§ **Stated problem 1**:
List the components that the passage on vehicle sensors and the ECU says the output device 5 may include.
§ **Stated problem 2**:
Write what comes next in the passage on vehicle sensors and the ECU, picking up after its final sentence about the processor 13.

§ **Selected passage**:
□ □ □
The rear side radar 2 irradiates the rear-lateral side of the vehicle 1 with millimeter waves, and acquires reflected waves of millimeter waves as data for detecting an object on the rear-lateral side of the vehicle 1. In the present embodiment, as shown in FIG. 2, the rear-lateral radar 2 has a right rear-lateral radar 2a and a left rear-lateral radar 2b. The right rear-lateral radar 2a is provided at the right rear corner of the vehicle 1, and irradiates the right rear-lateral side of the vehicle 1 with millimeter waves. The left rear-lateral radar 2b is provided at the left rear corner of the vehicle 1, and irradiates the left rear-lateral side of the vehicle 1 with millimeter waves. The output of the rear-lateral radar 2, i.e. data of the reflected waves acquired by the rear-lateral radar 2, is transmitted to the ECU 10.

The front camera 3 captures an image of the front of the vehicle 1 and generates an image of the front of the vehicle 1. For example, the front camera 3 is provided above a room mirror of the vehicle 1 or on a central upper part of a windshield. The output of the front camera 3, i.e. the images generated by the front camera 3, is transmitted to the ECU 10.

The vehicle speed sensor 4 detects the speed of the vehicle 1. For example, the vehicle speed sensor 4 detects the speed of the vehicle 1 by detecting the rotational speed of the wheels of the vehicle 1. The output of the vehicle speed sensor 4, i.e., data of the speed of the vehicle 1 detected by the vehicle speed sensor 4 is transmitted to the ECU 10.

The output device 5 notifies the occupant of the vehicle 1. The output device 5 includes at least one of a display, a warning light, a speaker, a buzzer, and a vibration unit. The output device 5 notifies the occupant of an output corresponding to the signal transmitted from the ECU 10.

The ECU 10 executes various controls of the vehicle 1. As shown in FIG. 1, the ECU 10 includes a communication interface 11, a memory 12 and a processor 13. The communication interface 11 and the memory 12 are connected to the processor 13 via a signal line. In the present embodiment, one ECU 10 is provided, but a plurality of ECUs may be provided for various functions. In addition, the communication interface 11, the memory 12, and the processor 13 may be configured as one integrated circuit, or may be configured as separate circuits.

The communication interface 11 has an interface circuitry for connecting the ECU 10 to the in-vehicle network. The ECU 10 is connected to other in-vehicle devices via the communication interface 11. The communication interface 11 transmits signals received from the rear-lateral radar 2, the front camera 3, and the vehicle speed sensor 4 to the processor 13. Further, the communication interface 11 transmits the signal output from the processor 13 to the output device 5.

The memory 12 has, for example, volatile semiconductor memories (e.g., DRAM (Dynamic Random Access Memory), SRAM (Static Random Access Memory), and the like), and non-volatile semiconductor memories (e.g., ROM (Read Only Memory), EEPROM (Electrically Erasable Programmable Read Only Memory), a flash memory, and the like). The memory 12 stores temporary data, a computer program (a control program of the ECU 10) used for various processes by the processor 13, setting data of the ECU 10, log data, vehicle-information, and the like.

The processor 13 has one or more CPU (Central Processing Unit) and its peripheral circuitry. The processor 13 executes a computer program stored in the memory 12. The processor 13 may further include other arithmetic circuits such as a logical arithmetic unit, a numerical arithmetic unit, or a graphic processing unit.
□ □ □
§ **Recorded data**:
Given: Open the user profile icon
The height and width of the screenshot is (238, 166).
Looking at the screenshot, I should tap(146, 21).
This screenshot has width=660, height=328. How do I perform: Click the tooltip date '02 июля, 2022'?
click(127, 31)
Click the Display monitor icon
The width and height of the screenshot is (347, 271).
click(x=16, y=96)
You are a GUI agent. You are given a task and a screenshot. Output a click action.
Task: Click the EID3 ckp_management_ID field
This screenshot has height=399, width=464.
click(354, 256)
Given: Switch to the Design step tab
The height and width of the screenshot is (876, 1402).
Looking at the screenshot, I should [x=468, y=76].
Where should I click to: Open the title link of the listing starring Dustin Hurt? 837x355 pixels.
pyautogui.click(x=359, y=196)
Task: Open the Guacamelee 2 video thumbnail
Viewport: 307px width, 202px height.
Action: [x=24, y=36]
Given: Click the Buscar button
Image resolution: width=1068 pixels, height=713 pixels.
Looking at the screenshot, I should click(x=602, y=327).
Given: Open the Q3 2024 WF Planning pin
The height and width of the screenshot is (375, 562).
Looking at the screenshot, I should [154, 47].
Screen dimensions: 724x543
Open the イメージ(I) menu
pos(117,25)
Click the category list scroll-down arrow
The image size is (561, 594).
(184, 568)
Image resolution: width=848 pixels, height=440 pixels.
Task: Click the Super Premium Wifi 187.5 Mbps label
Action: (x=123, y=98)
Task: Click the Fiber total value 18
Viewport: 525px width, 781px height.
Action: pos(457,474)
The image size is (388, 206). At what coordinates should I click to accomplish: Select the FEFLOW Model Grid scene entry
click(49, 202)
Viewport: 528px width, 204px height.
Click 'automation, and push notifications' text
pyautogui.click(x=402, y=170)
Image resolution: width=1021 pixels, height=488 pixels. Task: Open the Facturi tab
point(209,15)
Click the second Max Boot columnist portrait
□ □ □
§ **Exercise response 1**:
display, warning light, speaker, buzzer, vibration unit

§ **Exercise response 2**:
In the present embodiment, the ECU 10 functions as a warning device for notifying an occupant of the vehicle 1 of a warning. In particular, in the present embodiment, the ECU 10 notifies the occupant of the vehicle 1 of a warning if it is expected that the moving object on the rear-lateral side of the vehicle 1 comes into contact with the door of the vehicle 1 when the vehicle 1 is stopped. Accordingly, the ECU 10 assists the occupant of the vehicle 1 in getting off by notifying the occupant of the vehicle 1 of a warning. Note that the ECU 10 is merely an example of the warning device.

As shown in FIG. 1, the processor 13 of the ECU 10 has a region setting part 14 and a warning part 15. The region setting part 14 and the warning part 15 are functional modules realized by the processor 13 of the ECU 10 executing a computer program stored in the memory 12 of the ECU 10. Note that these functional modules may be realized by dedicated arithmetic circuits provided in the processor 13.

The region setting part 14 sets a warning target region on the rear-lateral side of the vehicle 1, and the warning part 15 notifies the occupant of the vehicle 1 of the warning when the moving object located in the warning target region set by the region setting part 14 is expected to come into contact with the door of the vehicle 1. The moving object is an object that may pass through the side of the vehicle 1 (host vehicle), and includes, for example, an automobile, a motorcycle, a bicycle, a pedestrian, and the like. In the present embodiment, the moving object is detected based on the output of the rear-lateral radar 2. Note that the moving object may be detected based on at least one of an image generated by a rear camera that captures the rear of the vehicle 1 and an output of a sonar (ultrasonic sensor) that transmits an ultrasonic wave to the rear of the vehicle 1, in addition to or instead of the output of the rear-lateral radar 2.

The region setting part 14 sets a predetermined area in the vehicle coordinate system based on the vehicle 1 to a warning target region. In the vehicle coordinate system, the X-axis represents the traveling direction (longitudinal direction) of the vehicle 1, and the Y-axis represents the width direction (lateral direction) of the vehicle 1 perpendicular to the traveling direction of the vehicle 1. In the present embodiment, the origin of the vehicle coordinate system is set to the right rear end point of the vehicle 1. Note that the origin of the vehicle coordinate system may be set to another position such as the center of the rear end of the vehicle 1.

FIG. 3 is a diagram showing a predetermined area PA set to the warning target region. The predetermined area PA is set to the rear-lateral side of the vehicle 1, and is set to the right rear-lateral side of the vehicle 1 in the present embodiment. The predetermined area PA is defined by an intersection determination line JL, a vehicle side boundary line VBL, a space side boundary line SBL and a connection line CL, and the intersection determination line JL, the vehicle side boundary line VBL, the space side boundary line SBL, and the connection line CL form a square.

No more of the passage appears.